TASK INSTRUCTIONS >> Where in the material does the word "Ikdienas" appear? Copy each line that has it.

RECORDS SUPPLIED >>
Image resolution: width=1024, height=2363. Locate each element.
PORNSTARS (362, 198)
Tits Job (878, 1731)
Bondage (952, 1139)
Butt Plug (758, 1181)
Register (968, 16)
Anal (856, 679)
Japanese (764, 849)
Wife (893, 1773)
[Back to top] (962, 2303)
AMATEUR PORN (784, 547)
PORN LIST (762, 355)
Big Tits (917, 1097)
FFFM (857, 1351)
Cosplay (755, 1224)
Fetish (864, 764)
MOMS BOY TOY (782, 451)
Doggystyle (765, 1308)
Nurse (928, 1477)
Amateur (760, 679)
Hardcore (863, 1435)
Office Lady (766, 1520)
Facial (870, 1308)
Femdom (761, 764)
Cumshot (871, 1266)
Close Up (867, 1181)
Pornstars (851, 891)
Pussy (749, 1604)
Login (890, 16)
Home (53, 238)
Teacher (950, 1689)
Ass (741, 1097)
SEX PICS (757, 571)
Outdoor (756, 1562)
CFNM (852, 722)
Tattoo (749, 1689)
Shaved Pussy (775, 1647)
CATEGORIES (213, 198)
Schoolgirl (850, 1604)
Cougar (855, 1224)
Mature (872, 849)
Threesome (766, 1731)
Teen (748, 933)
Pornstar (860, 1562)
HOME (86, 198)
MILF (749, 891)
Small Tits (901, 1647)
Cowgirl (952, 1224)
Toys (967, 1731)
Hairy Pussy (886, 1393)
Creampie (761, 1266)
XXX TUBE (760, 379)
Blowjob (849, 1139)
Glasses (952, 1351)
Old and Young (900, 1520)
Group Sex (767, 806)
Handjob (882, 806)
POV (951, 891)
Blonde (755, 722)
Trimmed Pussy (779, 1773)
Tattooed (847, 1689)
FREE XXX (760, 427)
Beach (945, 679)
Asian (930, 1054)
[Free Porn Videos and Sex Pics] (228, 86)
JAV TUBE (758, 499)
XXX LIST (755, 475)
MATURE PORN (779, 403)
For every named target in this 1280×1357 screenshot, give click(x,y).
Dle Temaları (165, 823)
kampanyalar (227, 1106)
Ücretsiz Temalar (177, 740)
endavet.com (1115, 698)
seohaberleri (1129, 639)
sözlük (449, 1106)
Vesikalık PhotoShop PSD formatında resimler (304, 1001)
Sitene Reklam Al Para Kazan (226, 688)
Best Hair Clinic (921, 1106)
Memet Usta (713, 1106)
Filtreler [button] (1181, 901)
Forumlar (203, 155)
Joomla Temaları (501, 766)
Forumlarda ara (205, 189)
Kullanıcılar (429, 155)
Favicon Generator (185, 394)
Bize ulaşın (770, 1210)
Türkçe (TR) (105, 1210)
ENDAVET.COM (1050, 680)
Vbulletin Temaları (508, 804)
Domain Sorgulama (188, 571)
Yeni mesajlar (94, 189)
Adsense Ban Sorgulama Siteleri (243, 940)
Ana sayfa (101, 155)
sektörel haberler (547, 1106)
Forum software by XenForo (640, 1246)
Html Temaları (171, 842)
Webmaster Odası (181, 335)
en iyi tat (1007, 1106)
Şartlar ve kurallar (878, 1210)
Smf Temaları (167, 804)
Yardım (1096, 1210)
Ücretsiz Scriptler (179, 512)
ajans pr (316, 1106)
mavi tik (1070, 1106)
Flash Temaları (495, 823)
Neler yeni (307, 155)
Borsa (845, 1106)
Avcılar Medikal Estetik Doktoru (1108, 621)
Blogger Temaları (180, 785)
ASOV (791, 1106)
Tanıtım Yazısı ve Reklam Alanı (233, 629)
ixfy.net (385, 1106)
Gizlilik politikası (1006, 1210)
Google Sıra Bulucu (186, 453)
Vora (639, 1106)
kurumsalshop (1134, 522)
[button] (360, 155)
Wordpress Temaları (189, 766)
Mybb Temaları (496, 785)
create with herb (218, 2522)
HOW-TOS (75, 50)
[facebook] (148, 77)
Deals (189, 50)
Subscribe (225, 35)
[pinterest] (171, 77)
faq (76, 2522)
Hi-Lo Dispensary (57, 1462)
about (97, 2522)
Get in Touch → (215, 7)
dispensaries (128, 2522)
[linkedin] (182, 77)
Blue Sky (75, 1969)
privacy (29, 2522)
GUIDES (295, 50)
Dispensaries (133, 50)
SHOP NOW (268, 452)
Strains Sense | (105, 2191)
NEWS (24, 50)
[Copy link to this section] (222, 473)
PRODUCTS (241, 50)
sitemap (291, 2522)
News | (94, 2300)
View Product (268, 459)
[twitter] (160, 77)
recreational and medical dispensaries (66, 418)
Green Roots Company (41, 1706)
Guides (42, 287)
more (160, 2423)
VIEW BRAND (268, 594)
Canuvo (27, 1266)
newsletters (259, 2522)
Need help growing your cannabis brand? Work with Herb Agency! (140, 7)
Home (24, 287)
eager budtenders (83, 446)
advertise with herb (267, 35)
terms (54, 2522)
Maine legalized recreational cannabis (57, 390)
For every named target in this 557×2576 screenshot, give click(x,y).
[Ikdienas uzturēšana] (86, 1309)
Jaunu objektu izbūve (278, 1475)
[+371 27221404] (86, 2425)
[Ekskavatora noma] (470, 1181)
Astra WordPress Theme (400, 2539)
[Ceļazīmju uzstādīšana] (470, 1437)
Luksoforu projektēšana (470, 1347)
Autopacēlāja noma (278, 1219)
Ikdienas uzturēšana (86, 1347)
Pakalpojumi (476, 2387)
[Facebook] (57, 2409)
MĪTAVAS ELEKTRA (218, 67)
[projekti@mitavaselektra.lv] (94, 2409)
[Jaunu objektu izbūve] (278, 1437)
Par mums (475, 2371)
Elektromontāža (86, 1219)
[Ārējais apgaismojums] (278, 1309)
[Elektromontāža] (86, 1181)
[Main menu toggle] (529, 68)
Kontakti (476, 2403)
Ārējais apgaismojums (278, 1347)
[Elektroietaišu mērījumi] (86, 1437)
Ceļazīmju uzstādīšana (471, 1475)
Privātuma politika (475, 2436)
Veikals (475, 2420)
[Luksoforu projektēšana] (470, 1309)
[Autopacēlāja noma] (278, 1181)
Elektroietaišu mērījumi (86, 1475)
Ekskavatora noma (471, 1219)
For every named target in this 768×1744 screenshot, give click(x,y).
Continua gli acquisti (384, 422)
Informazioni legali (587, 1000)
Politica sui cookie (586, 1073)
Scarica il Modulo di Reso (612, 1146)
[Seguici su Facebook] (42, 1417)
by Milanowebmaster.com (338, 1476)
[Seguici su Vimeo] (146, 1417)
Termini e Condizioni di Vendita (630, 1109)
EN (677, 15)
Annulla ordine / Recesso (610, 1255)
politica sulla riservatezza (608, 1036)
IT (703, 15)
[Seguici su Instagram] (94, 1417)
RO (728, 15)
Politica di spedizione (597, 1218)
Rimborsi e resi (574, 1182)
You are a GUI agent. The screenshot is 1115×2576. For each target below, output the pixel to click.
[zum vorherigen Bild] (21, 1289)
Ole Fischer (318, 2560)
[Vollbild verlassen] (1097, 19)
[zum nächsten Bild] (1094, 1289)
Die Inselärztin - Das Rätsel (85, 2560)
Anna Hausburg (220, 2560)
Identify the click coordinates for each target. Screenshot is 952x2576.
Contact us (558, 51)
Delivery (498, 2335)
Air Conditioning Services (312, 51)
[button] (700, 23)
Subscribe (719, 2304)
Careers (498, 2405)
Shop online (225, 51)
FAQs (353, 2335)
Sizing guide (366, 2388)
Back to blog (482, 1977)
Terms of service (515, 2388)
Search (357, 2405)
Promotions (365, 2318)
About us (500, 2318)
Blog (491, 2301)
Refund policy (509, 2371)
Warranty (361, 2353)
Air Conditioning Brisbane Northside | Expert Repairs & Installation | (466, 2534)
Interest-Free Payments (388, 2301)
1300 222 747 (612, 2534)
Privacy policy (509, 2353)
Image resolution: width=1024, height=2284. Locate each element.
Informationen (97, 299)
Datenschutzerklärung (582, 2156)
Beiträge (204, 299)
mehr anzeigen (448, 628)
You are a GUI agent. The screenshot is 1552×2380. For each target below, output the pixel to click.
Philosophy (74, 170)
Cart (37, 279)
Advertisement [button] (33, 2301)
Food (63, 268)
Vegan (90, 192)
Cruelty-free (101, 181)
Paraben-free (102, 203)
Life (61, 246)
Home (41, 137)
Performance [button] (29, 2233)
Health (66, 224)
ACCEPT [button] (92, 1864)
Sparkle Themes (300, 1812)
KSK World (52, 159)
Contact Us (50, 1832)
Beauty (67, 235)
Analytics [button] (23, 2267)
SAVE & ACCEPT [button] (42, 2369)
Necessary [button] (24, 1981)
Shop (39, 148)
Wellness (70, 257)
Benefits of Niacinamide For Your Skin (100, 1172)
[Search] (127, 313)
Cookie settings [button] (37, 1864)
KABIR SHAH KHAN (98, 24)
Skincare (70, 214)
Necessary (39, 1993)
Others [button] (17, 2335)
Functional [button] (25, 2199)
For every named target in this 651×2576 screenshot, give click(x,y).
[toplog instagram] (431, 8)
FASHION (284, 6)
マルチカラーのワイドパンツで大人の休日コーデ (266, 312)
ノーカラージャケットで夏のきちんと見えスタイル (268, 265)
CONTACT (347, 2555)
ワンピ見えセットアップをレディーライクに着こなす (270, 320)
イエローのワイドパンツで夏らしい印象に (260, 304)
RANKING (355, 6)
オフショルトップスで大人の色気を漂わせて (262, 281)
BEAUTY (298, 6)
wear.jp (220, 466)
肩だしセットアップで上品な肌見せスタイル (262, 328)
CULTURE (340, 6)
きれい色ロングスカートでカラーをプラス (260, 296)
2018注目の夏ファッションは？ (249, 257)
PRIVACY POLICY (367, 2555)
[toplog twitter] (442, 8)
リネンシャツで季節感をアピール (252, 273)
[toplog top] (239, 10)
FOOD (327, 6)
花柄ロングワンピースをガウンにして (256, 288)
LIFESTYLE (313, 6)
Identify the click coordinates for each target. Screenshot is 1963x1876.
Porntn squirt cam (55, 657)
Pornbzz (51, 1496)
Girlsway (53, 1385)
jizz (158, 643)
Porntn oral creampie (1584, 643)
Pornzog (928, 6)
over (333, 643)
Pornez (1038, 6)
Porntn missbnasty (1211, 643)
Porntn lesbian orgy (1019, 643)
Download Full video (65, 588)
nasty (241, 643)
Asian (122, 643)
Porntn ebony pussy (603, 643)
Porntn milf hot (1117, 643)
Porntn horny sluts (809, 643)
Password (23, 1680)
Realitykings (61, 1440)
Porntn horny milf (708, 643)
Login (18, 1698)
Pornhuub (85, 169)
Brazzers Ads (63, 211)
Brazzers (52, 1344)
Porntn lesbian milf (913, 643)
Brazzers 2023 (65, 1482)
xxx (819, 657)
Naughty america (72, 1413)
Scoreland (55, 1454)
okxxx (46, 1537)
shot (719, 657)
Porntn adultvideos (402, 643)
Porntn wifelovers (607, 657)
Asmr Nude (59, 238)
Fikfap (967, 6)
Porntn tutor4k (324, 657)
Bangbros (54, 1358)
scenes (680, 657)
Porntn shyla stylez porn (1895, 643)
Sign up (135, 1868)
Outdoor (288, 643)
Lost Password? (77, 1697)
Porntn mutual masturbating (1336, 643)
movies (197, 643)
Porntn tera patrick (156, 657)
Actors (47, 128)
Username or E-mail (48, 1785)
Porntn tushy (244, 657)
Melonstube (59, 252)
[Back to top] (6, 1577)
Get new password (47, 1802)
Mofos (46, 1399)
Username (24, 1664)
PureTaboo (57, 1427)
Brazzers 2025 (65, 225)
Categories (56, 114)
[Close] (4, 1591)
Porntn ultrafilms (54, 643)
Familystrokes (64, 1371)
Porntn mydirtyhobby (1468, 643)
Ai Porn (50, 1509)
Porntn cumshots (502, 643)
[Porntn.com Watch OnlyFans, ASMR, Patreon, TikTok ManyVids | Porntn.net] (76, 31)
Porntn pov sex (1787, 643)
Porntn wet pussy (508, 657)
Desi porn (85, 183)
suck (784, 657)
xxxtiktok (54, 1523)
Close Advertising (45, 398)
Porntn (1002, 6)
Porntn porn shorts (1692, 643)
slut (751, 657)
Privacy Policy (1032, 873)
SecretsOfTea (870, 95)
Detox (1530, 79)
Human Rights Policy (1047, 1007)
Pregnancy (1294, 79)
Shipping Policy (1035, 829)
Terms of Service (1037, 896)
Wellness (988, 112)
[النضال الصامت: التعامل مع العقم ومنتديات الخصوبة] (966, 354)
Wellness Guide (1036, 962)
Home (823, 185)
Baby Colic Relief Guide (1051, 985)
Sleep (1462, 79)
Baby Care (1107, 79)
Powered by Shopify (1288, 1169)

WRITTEN SOLUTION >>
[Ikdienas uzturēšana] (86, 1309)
Ikdienas uzturēšana (86, 1347)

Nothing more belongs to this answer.